Fault injection in white-box block ciphers can be categorized into dynamic and static injection, which are introduced below:

Dynamic Injection: During the execution of the encryption program, faults can be injected by modifying register values, instructions, or values in memory. The advantage of this method is that faults can be injected anywhere during program execution. However, it requires users to have a certain level of reverse engineering and assembly knowledge.

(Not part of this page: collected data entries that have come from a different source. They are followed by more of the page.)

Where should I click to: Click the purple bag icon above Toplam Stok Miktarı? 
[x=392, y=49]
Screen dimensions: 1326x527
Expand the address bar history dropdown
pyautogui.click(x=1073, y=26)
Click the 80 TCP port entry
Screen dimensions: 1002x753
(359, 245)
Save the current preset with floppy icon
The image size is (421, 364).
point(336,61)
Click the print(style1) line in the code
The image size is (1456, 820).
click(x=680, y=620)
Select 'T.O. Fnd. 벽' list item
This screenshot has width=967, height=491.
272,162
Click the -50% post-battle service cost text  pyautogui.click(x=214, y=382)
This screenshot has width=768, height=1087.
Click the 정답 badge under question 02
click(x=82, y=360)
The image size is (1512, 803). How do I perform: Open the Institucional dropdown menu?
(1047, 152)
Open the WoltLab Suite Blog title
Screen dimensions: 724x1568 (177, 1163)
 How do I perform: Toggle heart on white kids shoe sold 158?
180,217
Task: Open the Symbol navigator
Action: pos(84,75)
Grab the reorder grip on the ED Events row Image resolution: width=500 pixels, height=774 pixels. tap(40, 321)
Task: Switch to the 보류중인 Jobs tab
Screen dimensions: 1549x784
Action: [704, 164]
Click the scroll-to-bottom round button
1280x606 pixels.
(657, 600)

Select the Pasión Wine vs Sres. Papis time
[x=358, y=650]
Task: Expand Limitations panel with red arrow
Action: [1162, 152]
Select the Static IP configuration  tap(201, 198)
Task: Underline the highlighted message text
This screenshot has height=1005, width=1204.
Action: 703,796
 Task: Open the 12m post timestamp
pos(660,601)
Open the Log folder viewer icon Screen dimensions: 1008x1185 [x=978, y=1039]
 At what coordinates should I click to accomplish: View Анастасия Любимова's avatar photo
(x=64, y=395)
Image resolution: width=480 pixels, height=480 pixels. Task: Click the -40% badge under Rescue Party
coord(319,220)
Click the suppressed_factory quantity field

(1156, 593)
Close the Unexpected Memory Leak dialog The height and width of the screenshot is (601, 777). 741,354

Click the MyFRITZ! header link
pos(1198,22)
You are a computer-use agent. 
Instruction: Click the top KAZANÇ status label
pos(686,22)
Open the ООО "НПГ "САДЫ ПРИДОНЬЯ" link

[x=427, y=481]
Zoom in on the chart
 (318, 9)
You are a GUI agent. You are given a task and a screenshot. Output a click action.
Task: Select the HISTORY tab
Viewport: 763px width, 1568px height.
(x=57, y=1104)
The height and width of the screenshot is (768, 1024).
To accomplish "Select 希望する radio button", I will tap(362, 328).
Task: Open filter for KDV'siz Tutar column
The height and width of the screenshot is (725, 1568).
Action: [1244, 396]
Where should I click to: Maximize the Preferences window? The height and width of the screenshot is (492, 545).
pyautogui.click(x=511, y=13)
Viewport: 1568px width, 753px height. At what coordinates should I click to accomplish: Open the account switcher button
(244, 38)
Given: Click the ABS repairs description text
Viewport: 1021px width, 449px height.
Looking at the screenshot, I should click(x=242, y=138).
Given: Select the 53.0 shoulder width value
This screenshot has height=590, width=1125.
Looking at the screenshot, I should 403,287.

Static Injection: Before the execution of the encryption program, faults can be injected by modifying the binary files that the program depends on. For example, a white-box encryption program often relies on a white-box lookup table, which may exist independently or be embedded within the encryption program. If faults are injected into this lookup table before executing the program and the program’s output changes, then the injection is successful. The advantage of this method is its simplicity; however, the drawbacks are also apparent. Firstly, there are many values in the white-box lookup table that will not be used, meaning injection may likely fail. Secondly, static injection cannot fully cover the details of the algorithm’s execution process. If the lookup table has certain protections, injection may also fail.

This article will use the rainbow tool to implement dynamic injection for the AES white-box algorithm whitebox. This example is from the RHME3 CTF.

3.1.1 Determining the Injection Interval

To inject faults more precisely before the mix column operation in the 9th round of the AES algorithm, the execution process of the white-box needs to be analyzed first, using the Tracer tool to record the execution process of the white-box. This tool is based on Ubuntu 18.04, and to facilitate usage, this article has pre-integrated the environment into a Docker image for convenience.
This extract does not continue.